**WORK TO COMPLETE**. Report each line of the entries below that includes "Driven".

START STORED DATA

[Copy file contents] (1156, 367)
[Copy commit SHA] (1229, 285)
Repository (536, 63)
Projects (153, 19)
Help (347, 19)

END STORED DATA
START STORED DATA

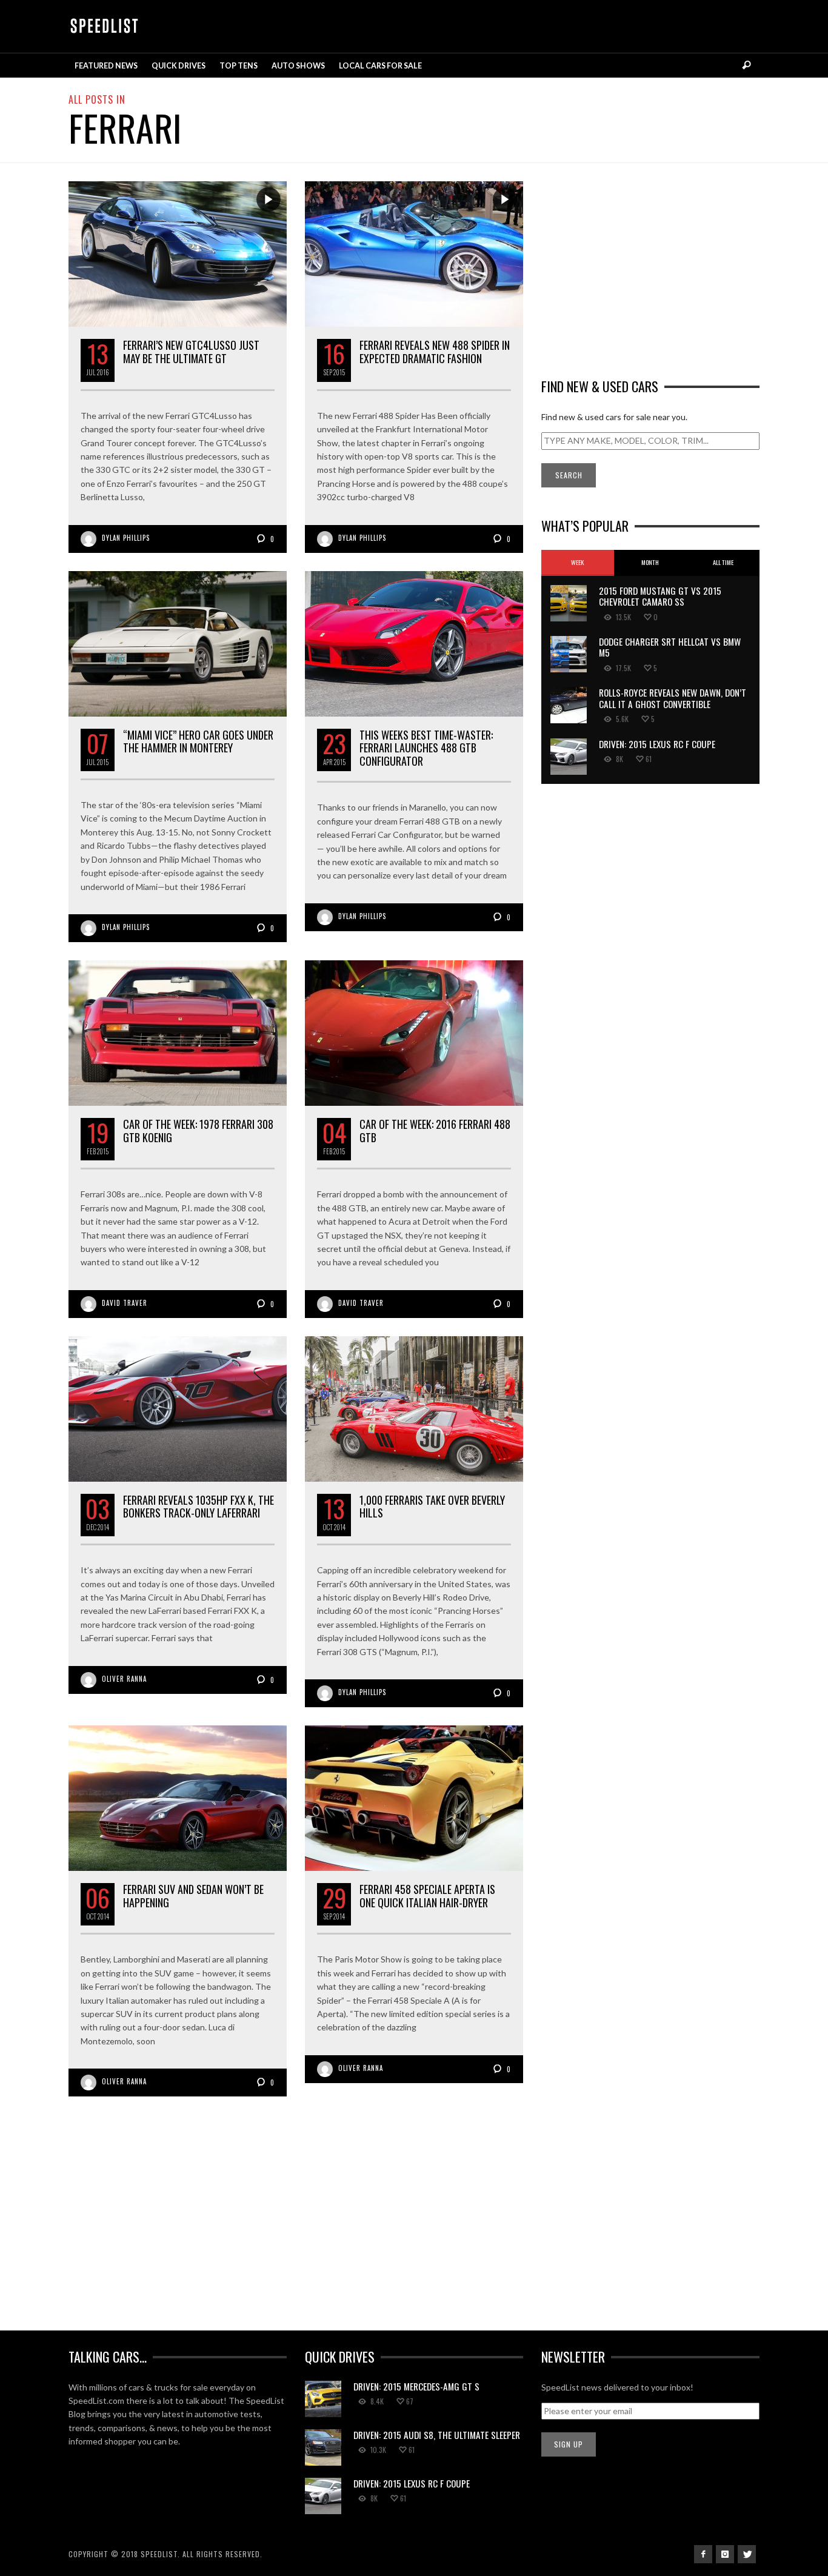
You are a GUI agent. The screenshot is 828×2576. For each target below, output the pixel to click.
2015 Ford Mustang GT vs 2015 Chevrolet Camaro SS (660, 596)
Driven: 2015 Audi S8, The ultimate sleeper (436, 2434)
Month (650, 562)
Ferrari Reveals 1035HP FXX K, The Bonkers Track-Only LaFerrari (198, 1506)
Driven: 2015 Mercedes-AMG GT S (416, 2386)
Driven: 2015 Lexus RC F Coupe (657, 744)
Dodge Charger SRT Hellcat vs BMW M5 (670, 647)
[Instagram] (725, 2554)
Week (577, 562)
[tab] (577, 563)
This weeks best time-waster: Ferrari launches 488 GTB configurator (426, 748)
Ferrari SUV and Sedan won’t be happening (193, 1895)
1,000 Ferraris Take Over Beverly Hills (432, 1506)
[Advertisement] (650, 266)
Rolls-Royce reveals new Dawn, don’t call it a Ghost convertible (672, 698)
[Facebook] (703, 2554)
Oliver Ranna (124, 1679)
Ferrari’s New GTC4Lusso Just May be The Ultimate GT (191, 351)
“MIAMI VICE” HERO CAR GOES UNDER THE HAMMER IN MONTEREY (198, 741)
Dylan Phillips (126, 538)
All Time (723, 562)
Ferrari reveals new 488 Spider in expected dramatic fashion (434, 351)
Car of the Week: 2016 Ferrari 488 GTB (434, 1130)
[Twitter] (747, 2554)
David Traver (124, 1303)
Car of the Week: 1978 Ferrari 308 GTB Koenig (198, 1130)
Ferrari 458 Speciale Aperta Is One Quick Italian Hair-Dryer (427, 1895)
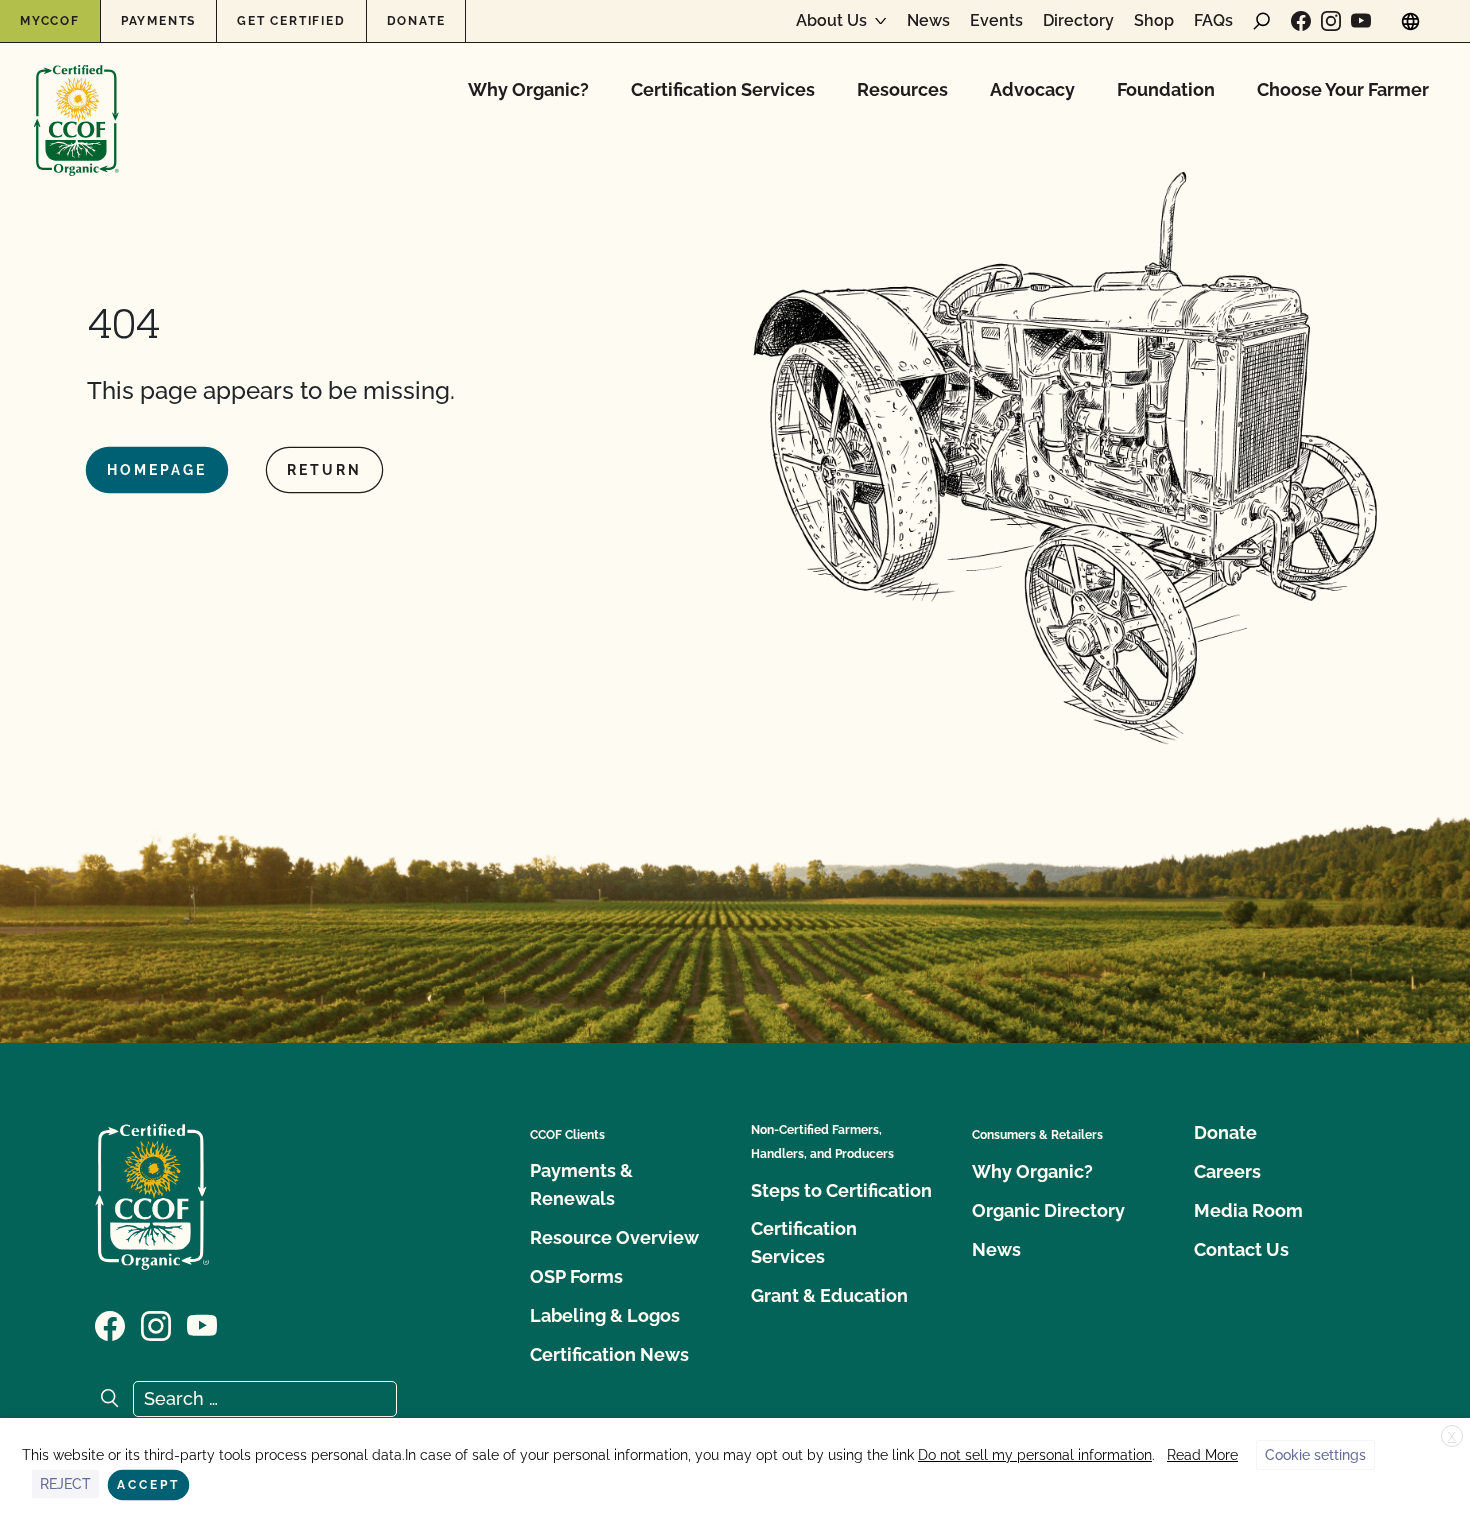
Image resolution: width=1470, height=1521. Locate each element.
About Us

END STORED DATA

**RESPONSE**.
Driven: 2015 Audi S8, The ultimate sleeper (436, 2434)
Driven: 2015 Mercedes-AMG GT S (416, 2386)
Driven: 2015 Lexus RC F Coupe (657, 744)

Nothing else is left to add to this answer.